O reinado do baixo clero
Há alguns anos, andar pelos corredores e salões do Congresso Nacional era como mergulhar num mar de ideias, de debates e propostas para construção da nação democrática tão sonhada. A ditadura militar havia sido derrotada e pelo alto se construiu uma conciliação pelas liberdades democráticas.
Era se deparar com pessoas como Florestan Fernandes, Roberto Campos, Darcy Ribeiro, Delfin Neto, Maria da Conceição Tavares, José Paulo Bisol, Ulysses Guimarães, Miguel Arraes, e tantos outros intelectuais e políticos desse porte.
Nas tribunas o debate se desenvolvia em alto nível, cada um evidentemente com seus posicionamentos políticos e ideológicos, mas tendo a democracia como compromisso e base fundamental.

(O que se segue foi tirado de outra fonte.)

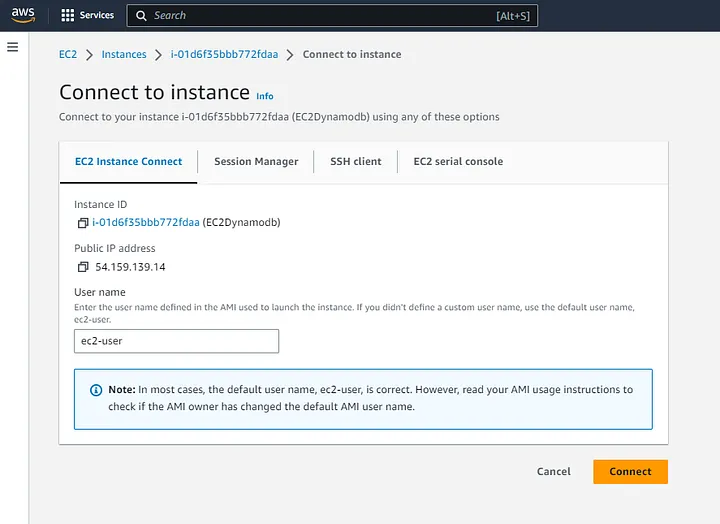Go to EC2 breadcrumb link
720x524 pixels.
pos(68,54)
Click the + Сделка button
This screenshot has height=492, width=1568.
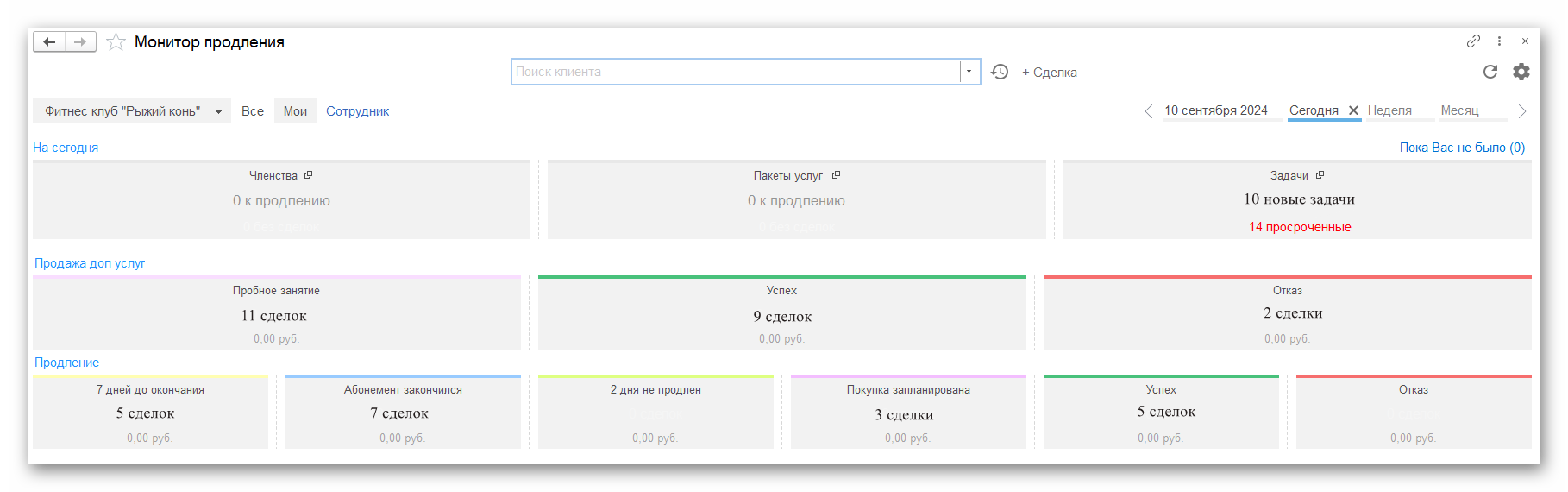coord(1050,73)
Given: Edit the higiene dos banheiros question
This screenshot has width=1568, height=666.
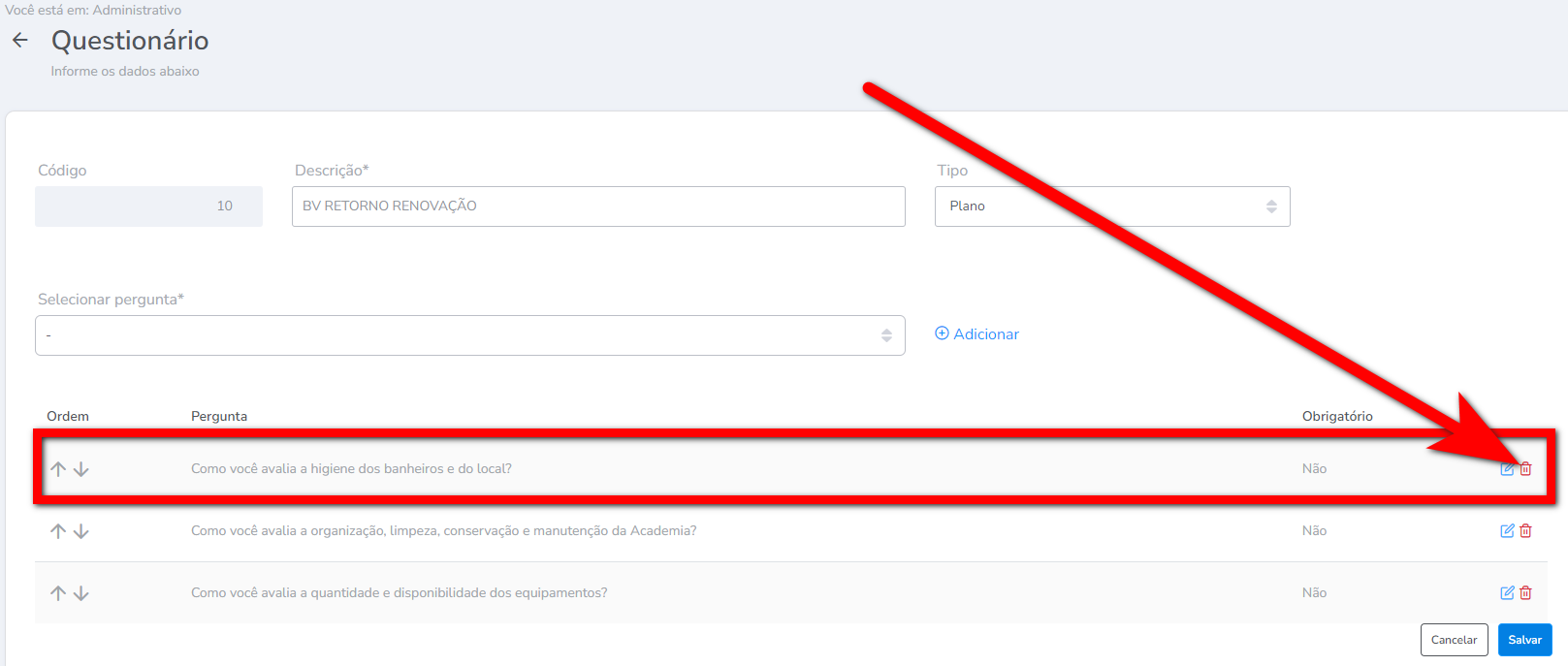Looking at the screenshot, I should coord(1507,469).
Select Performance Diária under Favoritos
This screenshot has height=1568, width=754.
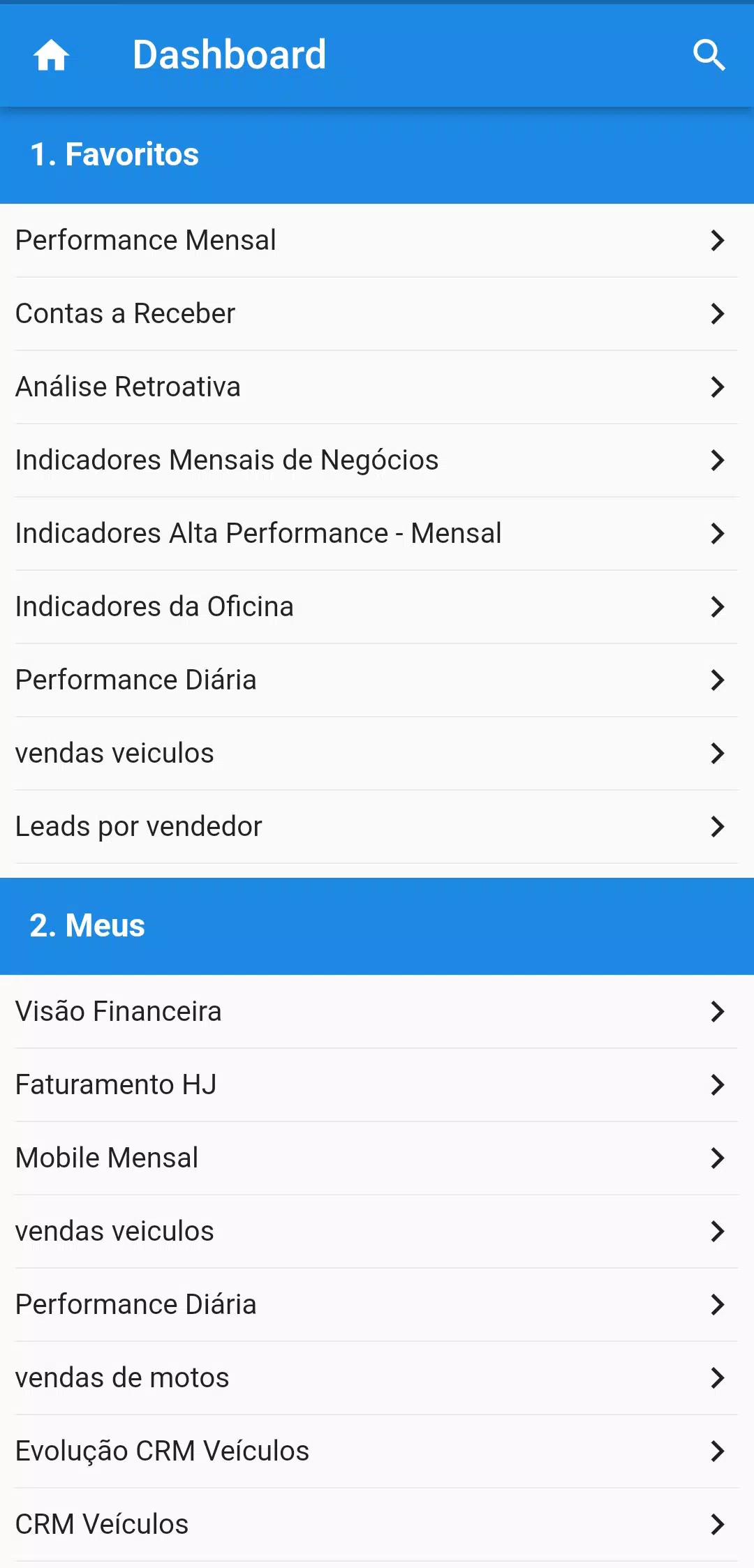point(377,680)
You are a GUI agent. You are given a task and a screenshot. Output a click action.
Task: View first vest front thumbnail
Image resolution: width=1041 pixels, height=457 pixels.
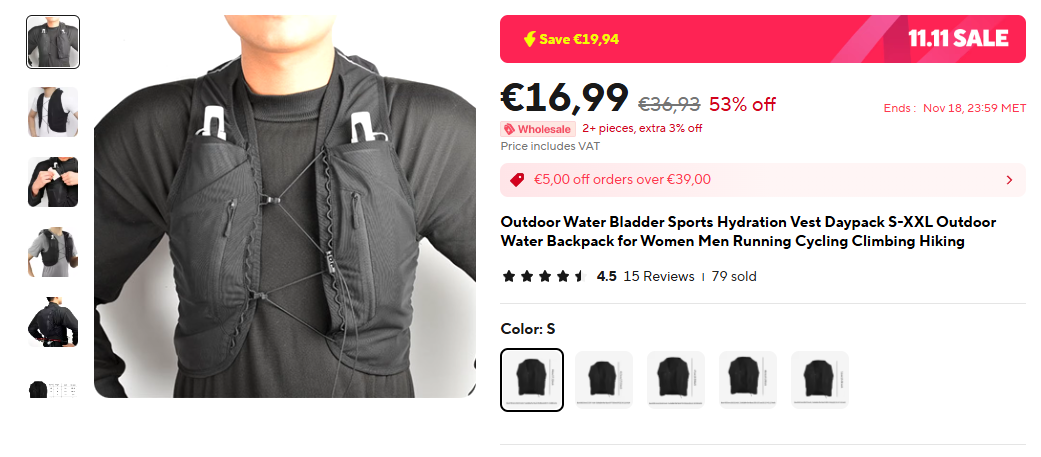coord(53,42)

Hoje, vê-se nos corredores e nas tribunas do Congresso, salvo devidas exceções, figuras patéticas investidas de mandatos parlamentares como se estivessem num shopping, numa igreja, numa delegacia de polícia ou numa bolsa de valores, emprenhadas de notoriedade, perdidas em delírios narcísicos nos novos espelhos (celulares smartphones), muitos em busca unicamente de meios – quaisquer que sejam – que garantam a reeleição.
Figuras como o deputado que zanza pelos corredores trajando uniforme da Polícia Militar de São Paulo, ou outro policial, comentando na tribuna o crime do dia dos noticiários sanguera dos programas de TV; pastores pregando para os fiéis, ao invés de discursando sobre um assunto importante, sabendo que a TV Câmara ou TV Senado transmitem as sessões ao vivo, e outras cenas desalentadoras.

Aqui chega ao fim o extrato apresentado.